Exercices à réaliser:
#1 Dans le texte sur le clergé du Canada, quel est le nom du premier prêtre canadien ordonné ?
#2 Rédigez la suite du texte sur le clergé du Canada à partir de sa dernière phrase.

Extrait fourni:
###
C’est en 1665 que Mgr de Laval unit son séminaire avec celui des missions étrangères de Paris, le mettant ainsi davantage sous le contrôle de la société de Jésus et ouvrant plus que jamais la porte aux pères et aux clercs de cette compagnie ; durant un siècle, ces derniers y ont été comme chez eux. Les récollets n’ont pu ou n’ont pas voulu en approcher. Quant au clergé national (canadien), il a été si peu nombreux jusqu’à la conquête, que sa place n’était nulle part.

Le nombre des pères jésuites venus au Canada de 1625 à 1665 est de soixante. Celui des prêtres séculiers et autres, vingt et un. Les récollets (1625-1629) avaient été au nombre de treize. En tout quatre-vingt-quatorze.

Le 29 septembre 1665, fut ordonné le premier prêtre canadien, M. Germain Morin. Durant les treize années qui suivirent, sept autres Canadiens reçurent les ordres. De 1678 à 1699, on en compte seize autres. À partir de cette date jusqu’à la conquête, cent cinquante-six.

De 1666 à 1678, il vint de France soixante et dix-huit prêtres ; de 1679 à 1758, quatre cents. Total : cent quatre-vingts Canadiens, et cinq cent soixante et douze Français. Une partie de ces derniers se consacraient aux missions sauvages.

Dans « le Mémoire du roi pour servir d’instruction au sieur Talon… » (27 mars 1665), on lit : « Le dit sieur Talon sera informé que ceux qui ont fait des relations les plus fidèles et les plus désintéressées »[1] du dit pays, ont toujours dit que les jésuites (dont la piété et le zèle ont beaucoup contribué à y attirer les peuples qui y sont à présent) y ont pris une autorité qui passe au-delà des bornes de leur véritable profession, qui ne doit regarder que les consciences. Pour s’y maintenir, ils ont été bien aises de nommer le sieur évêque de Pétrée pour y faire les fonctions épiscopales, comme ils ont dans leur entière dépendance[2], et même jusqu’ici où ils ont nommé les gouverneurs[3] pour le roi en ce pays-là, où ils se sont servis de tous moyens possibles pour faire révoquer ceux qui avaient été choisis pour cet emploi sans leur participation ; en sorte que, comme il est absolument nécessaire de tenir en une juste balance l’autorité temporelle qui réside en la personne du roi, et la spirituelle qui réside en la personne du dit évêque et des jésuites, de manière, toutefois, que celle-ci soit inférieure à l’autre, le sieur Talon devra bien observer… »
###
Matériel:

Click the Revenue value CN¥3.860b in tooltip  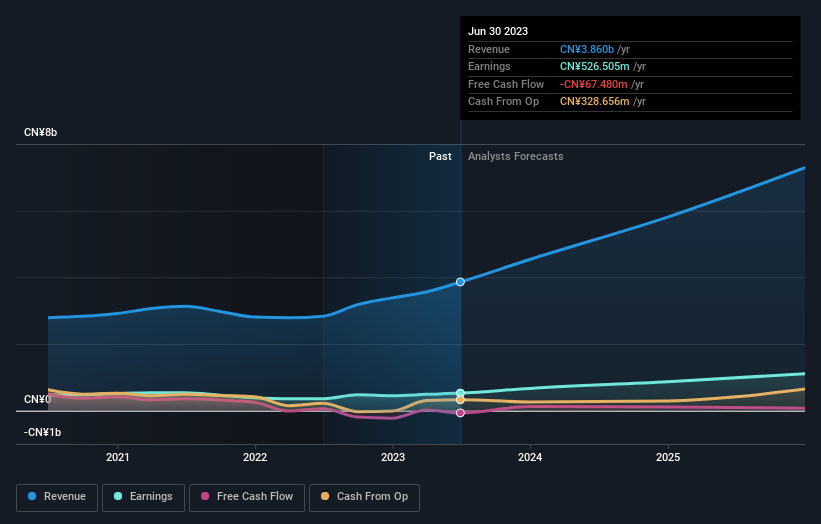tap(587, 49)
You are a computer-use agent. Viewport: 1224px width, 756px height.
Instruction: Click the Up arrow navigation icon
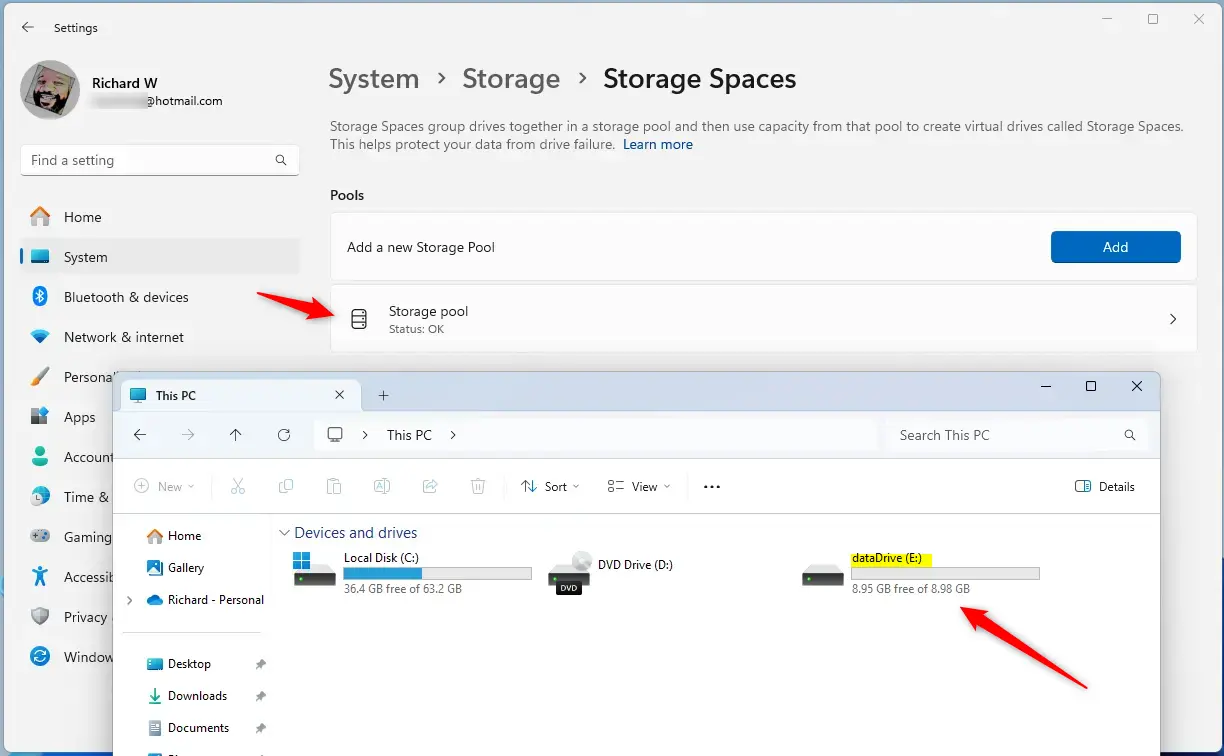pos(236,435)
###
Résultats:
#1 M. Germain Morin.

#2
Le 13 novembre 1666, Talon écrivait à Colbert : « De quelque côté que doive venir le secours de l’Église pour la subsistance de ses ministres, je me sens obligé de vous le demander. Il est constant que Mr  l’évêque de Pétrée ne peut fournir de curés ou de missionnaires tous les endroits de ce pays qui en ont besoin, s’il n’est assisté ou par le roi ou par la compagnie (des Indes). Le fonds des dîmes, établi avec beaucoup de modération, ne peut

  1. À plusieurs reprises, nous avons parlé des plaintes des Canadiens.
  2. Ceci confirme l’aveu de Mgr de Laval lui-même.
  3. Osera-t-on nier cette affirmation signée de Louis XIV et de son ministre Lyonne ?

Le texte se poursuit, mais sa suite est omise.